Wednesday, 19 September 2018

Commission opens proceedings against German automakers


Commission opens proceedings against German automakers
The European Commission has opened an investigation into BMW, Daimler and Volkswagen over their alleged collusion to restrict competition in the development and distribution of emission cleaning technology.  The investigation extends to VW brands Volkswagen, Audi and Porsche.
The Commission maintains that the so-called “circle of five” held meetings to discuss strategies for the development and distribution of technology to limit exhaust emissions for diesel and petrol passenger cars.
The Commission has already undertaken a series of competition investigations in the automotive and parts sector.  This includes cases involving suppliers of medium and heavy trucks, automotive bearings, wire harnesses in cars, flexible foam used in car seats, parking heaters in cars and trucks, alternators and starters, air conditioning and engine cooling systems, lighting systems, occupant safety systems, braking systems and spark plugs.
Commission press release IP/18/5822

Saturday, 15 September 2018

No deal and competition law damages claims – a technical note




The UK government has published 25 notices setting out its preparations for the possibility of the UK leaving the EU without a deal being in place after 29 March 2019 (‘exit day’).

The notice on ‘merger review and anticompetitive activity’ says that after exit day claimants will no longer be able to rely on the binding effect of a European Commission infringement decision in follow-on damages actions.

Currently, in a follow-on claim claimants in the UK may rely on a decision of the Commission in order to establish liability for an infringement, although proving loss and causation remains an issue.  According to the notice, in a no deal scenario claimants in the UK will not be able to rely on the binding effects of Commission decisions.  Infringement decisions that are made by the Commission before exit day may still be relied on as proof of liability in the UK courts.

* [Task requirements]
a: List every car company that the competition law posts name in the item about the Commission's proceedings against German automakers.
b: Pick up the competition law posts right after their final sentence and keep writing.
The lines that come after this have no connection to the competition law posts.

* [Collected material]

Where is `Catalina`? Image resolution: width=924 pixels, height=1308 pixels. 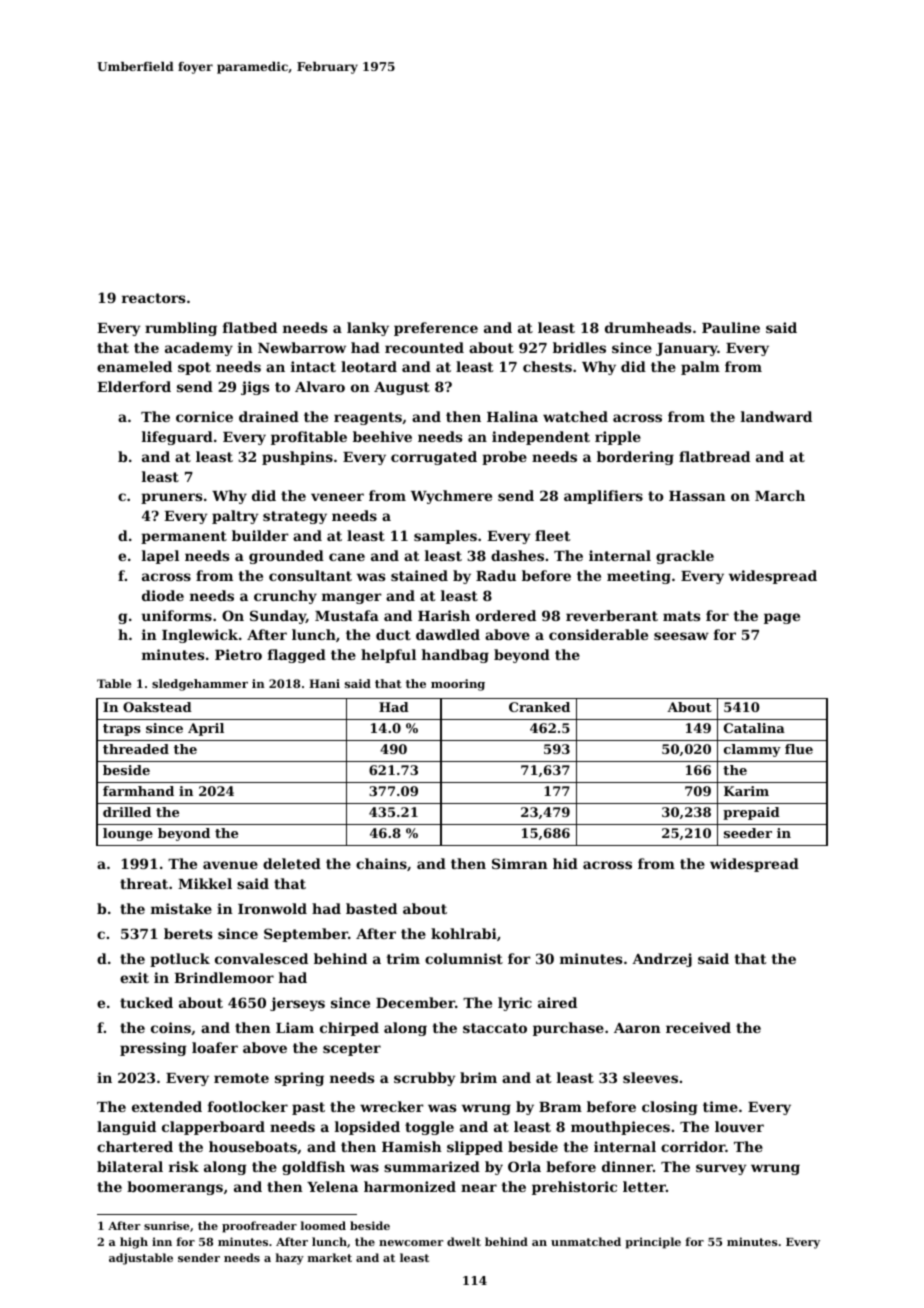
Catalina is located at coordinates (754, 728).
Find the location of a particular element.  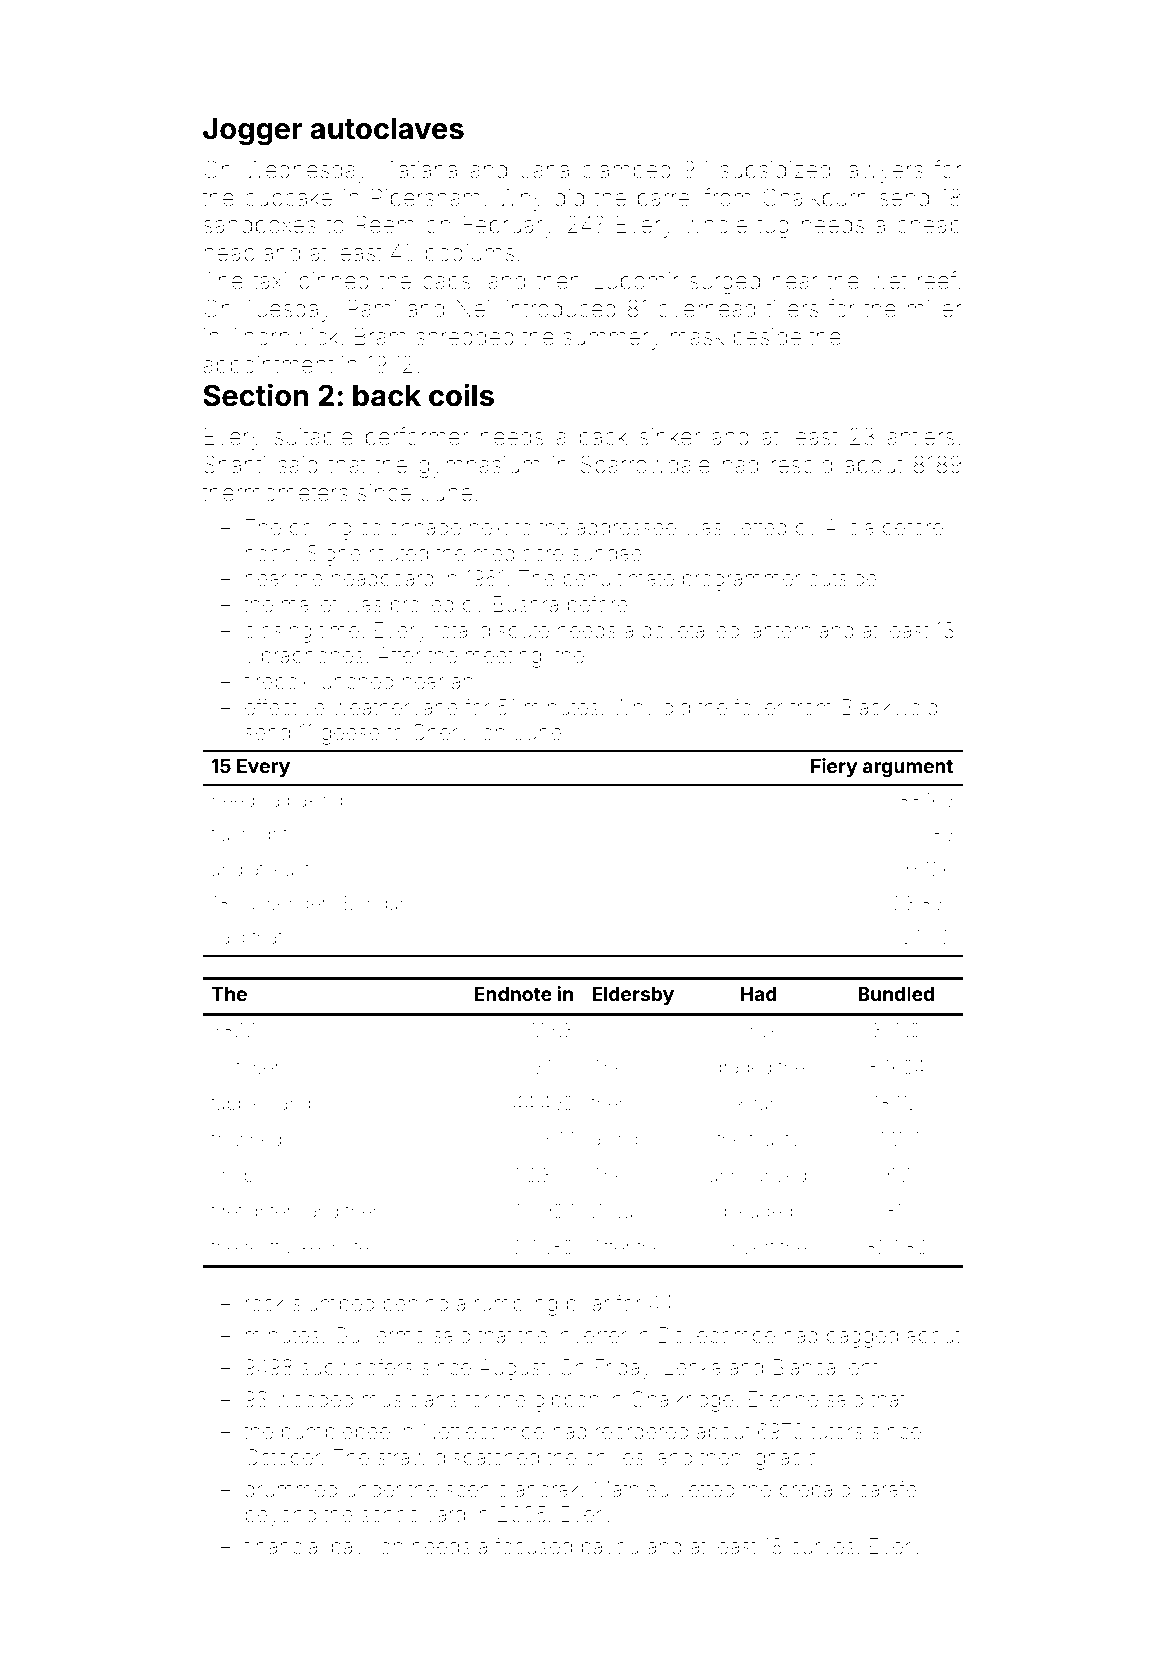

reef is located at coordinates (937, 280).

* [Answers to the problems]
a: BMW, Daimler, Volkswagen, Audi, Porsche

b:
The possibility has been left open of enforcing Commission decisions in the UK courts through a claim founded on a foreign tort.

The notices state no more than what is the logical result of a no deal scenario.  Although the note maintains that such a result remains unlikely, it may be expected to have a dampening effect on the attractiveness of the UK as a venue for bringing private damages claims founded on Commission decisions, all things being equal.

Perhaps the bigger issue is the extent to which Commission decisions will be persuasive authority before the UK courts.  If the UK courts treat such decisions as highly compelling evidence the practical difference may be slight.







Saturday, 8 September 2018

CAT dismisses Ping internet sales ban


The Competition Appeal Tribunal (CAT) has rejected an appeal against a decision of the Competition and Markets Authority (CMA) fining Ping GBP 1.45 million for infringing Article 101 of the TFEU and the Chapter I prohibition of the Competition Act 1998.

The CMA found that Ping operated an online sales ban without objective justification. This prevented UK retailers selling Ping golf clubs online. The CMA found that Ping could have promoted its instore fitting through less restrictive means than an internet sales ban.

The CAT rejected Ping’s claims that the CMA’s decision violated its human rights and was disproportionate and that the CMA erred in finding that the restriction was not objectively justified and did not qualify for individual exemption.

The CAT did find that the CMA erred in law by not conducting a full proportionality test as part of its Article 101(1) assessment but did not consider that this made any difference to the CMA’s overall finding.  The CAT said that a proportionality test is part of the Article 101(3) assessment and is necessary only if it is established that the measure infringes Article 101(1) (whether being a restriction of competition by object or effect).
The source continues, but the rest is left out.